- Task goal -
Print nothing except the lines of the listing below from the line with "Image resolution: width=900" to the line with "Select the Junk", each exactly as written, both ends included.

- Input for this task -
+===+

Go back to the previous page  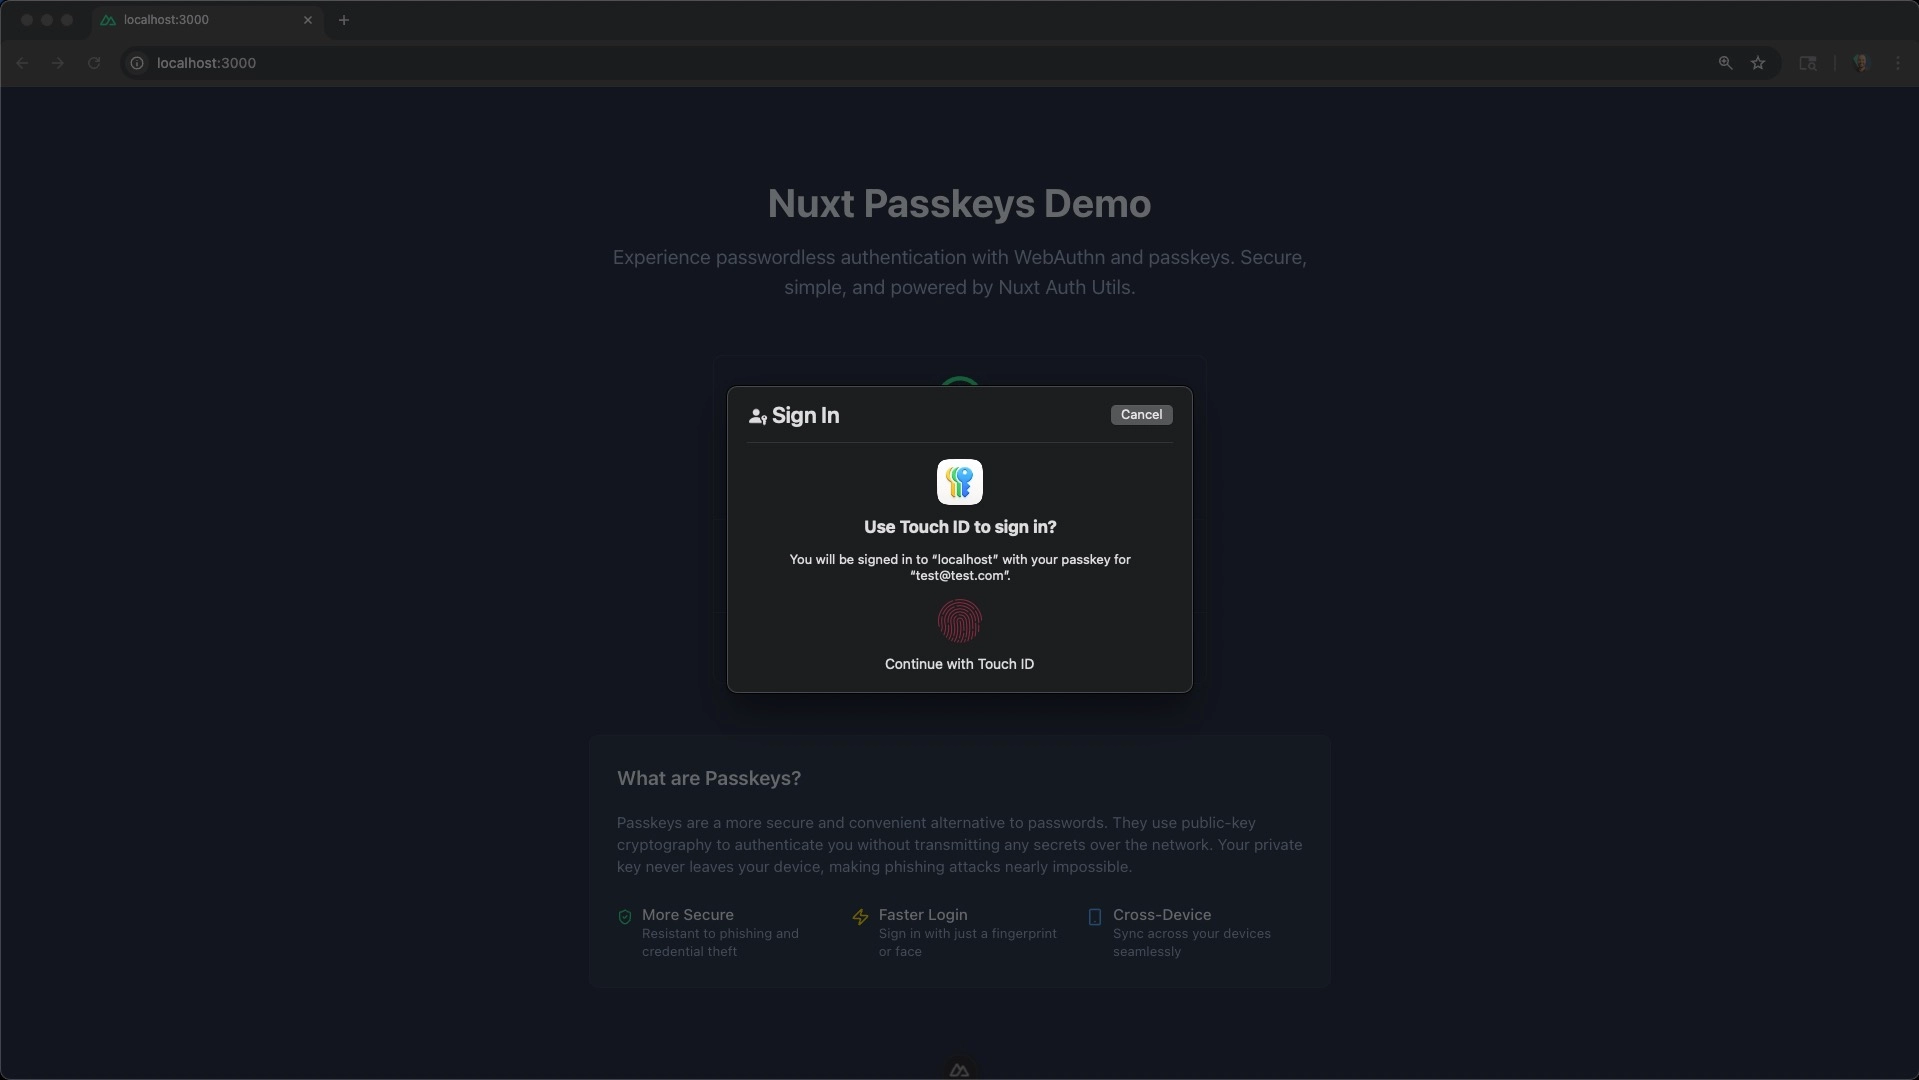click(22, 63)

+===+

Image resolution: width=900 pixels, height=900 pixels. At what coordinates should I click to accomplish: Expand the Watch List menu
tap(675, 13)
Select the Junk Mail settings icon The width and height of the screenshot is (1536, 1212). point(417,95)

+===+

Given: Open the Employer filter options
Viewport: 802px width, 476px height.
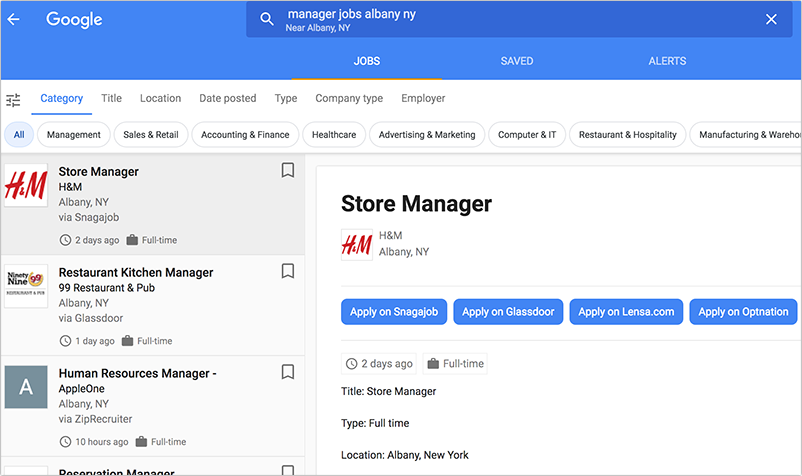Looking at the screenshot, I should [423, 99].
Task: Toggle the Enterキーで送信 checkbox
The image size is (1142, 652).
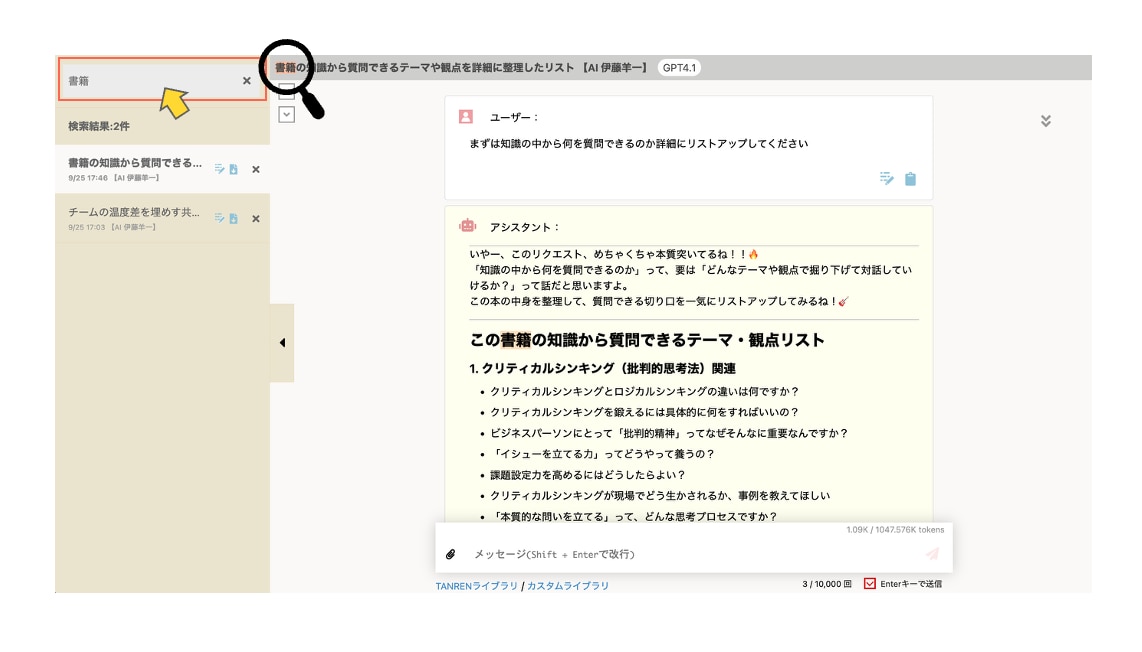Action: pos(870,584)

+===+

- Answer to this exercise -
Image resolution: width=900 pixels, height=900 pixels. At what coordinates should I click to accomplish: Expand the Watch List menu
tap(675, 13)
Select the Junk Mail settings icon The width and height of the screenshot is (1536, 1212). point(417,95)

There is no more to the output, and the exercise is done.